Data provided:
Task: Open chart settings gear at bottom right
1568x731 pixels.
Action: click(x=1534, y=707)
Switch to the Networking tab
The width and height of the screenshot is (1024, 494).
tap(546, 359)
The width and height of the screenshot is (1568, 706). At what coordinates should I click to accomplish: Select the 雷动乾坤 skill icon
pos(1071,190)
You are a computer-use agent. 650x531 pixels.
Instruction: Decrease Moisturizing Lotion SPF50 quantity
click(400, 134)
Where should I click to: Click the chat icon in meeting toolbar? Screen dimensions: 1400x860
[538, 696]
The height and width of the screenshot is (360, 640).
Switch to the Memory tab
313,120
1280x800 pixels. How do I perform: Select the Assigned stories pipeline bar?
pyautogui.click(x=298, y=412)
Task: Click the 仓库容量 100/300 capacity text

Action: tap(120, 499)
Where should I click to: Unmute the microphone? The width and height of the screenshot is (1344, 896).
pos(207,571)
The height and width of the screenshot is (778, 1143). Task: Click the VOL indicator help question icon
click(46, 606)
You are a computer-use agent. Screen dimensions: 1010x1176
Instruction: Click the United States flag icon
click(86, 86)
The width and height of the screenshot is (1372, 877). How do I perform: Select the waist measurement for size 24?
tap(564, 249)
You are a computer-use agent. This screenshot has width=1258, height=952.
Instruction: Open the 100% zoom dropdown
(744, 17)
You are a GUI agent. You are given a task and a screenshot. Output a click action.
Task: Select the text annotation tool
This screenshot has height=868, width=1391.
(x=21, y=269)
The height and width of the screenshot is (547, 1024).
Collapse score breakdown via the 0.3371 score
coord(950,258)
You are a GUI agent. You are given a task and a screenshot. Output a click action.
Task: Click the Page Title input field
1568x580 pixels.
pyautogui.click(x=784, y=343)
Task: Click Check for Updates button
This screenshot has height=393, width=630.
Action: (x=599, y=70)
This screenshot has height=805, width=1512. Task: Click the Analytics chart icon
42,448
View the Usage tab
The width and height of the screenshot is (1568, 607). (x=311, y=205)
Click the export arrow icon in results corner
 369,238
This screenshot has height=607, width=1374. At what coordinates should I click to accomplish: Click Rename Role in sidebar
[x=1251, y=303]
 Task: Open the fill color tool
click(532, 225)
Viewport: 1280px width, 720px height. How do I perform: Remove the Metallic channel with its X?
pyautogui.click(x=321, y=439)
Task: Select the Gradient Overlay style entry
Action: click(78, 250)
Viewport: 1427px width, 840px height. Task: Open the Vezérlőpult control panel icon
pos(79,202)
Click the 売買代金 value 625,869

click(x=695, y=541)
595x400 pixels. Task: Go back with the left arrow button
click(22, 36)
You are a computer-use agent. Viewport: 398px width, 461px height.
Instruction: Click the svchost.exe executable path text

Task details:
Set the listing above down once more in full, exactly as it is.

Solved exercise:
Task: Open chart settings gear at bottom right
1568x731 pixels.
Action: click(x=1534, y=707)
Switch to the Networking tab
The width and height of the screenshot is (1024, 494).
tap(546, 359)
The width and height of the screenshot is (1568, 706). At what coordinates should I click to accomplish: Select the 雷动乾坤 skill icon
pos(1071,190)
You are a computer-use agent. 650x531 pixels.
Instruction: Decrease Moisturizing Lotion SPF50 quantity
click(400, 134)
Where should I click to: Click the chat icon in meeting toolbar? Screen dimensions: 1400x860
[538, 696]
The height and width of the screenshot is (360, 640).
Switch to the Memory tab
313,120
1280x800 pixels. How do I perform: Select the Assigned stories pipeline bar?
pyautogui.click(x=298, y=412)
Task: Click the 仓库容量 100/300 capacity text

Action: tap(120, 499)
Where should I click to: Unmute the microphone? The width and height of the screenshot is (1344, 896).
pos(207,571)
The height and width of the screenshot is (778, 1143). Task: Click the VOL indicator help question icon
click(46, 606)
You are a computer-use agent. Screen dimensions: 1010x1176
Instruction: Click the United States flag icon
click(86, 86)
The width and height of the screenshot is (1372, 877). How do I perform: Select the waist measurement for size 24?
tap(564, 249)
You are a computer-use agent. This screenshot has width=1258, height=952.
Instruction: Open the 100% zoom dropdown
(744, 17)
You are a GUI agent. You are given a task and a screenshot. Output a click action.
Task: Select the text annotation tool
This screenshot has height=868, width=1391.
(x=21, y=269)
The height and width of the screenshot is (547, 1024).
Collapse score breakdown via the 0.3371 score
coord(950,258)
You are a GUI agent. You are given a task and a screenshot. Output a click action.
Task: Click the Page Title input field
1568x580 pixels.
pyautogui.click(x=784, y=343)
Task: Click Check for Updates button
This screenshot has height=393, width=630.
Action: (x=599, y=70)
This screenshot has height=805, width=1512. Task: Click the Analytics chart icon
42,448
View the Usage tab
The width and height of the screenshot is (1568, 607). (x=311, y=205)
Click the export arrow icon in results corner
 369,238
This screenshot has height=607, width=1374. At what coordinates should I click to accomplish: Click Rename Role in sidebar
[x=1251, y=303]
 Task: Open the fill color tool
click(532, 225)
Viewport: 1280px width, 720px height. How do I perform: Remove the Metallic channel with its X?
pyautogui.click(x=321, y=439)
Task: Select the Gradient Overlay style entry
Action: click(78, 250)
Viewport: 1427px width, 840px height. Task: Open the Vezérlőpult control panel icon
pos(79,202)
Click the 売買代金 value 625,869

click(x=695, y=541)
595x400 pixels. Task: Go back with the left arrow button
click(22, 36)
You are a computer-use agent. Viewport: 398px width, 461px height.
Instruction: Click the svchost.exe executable path text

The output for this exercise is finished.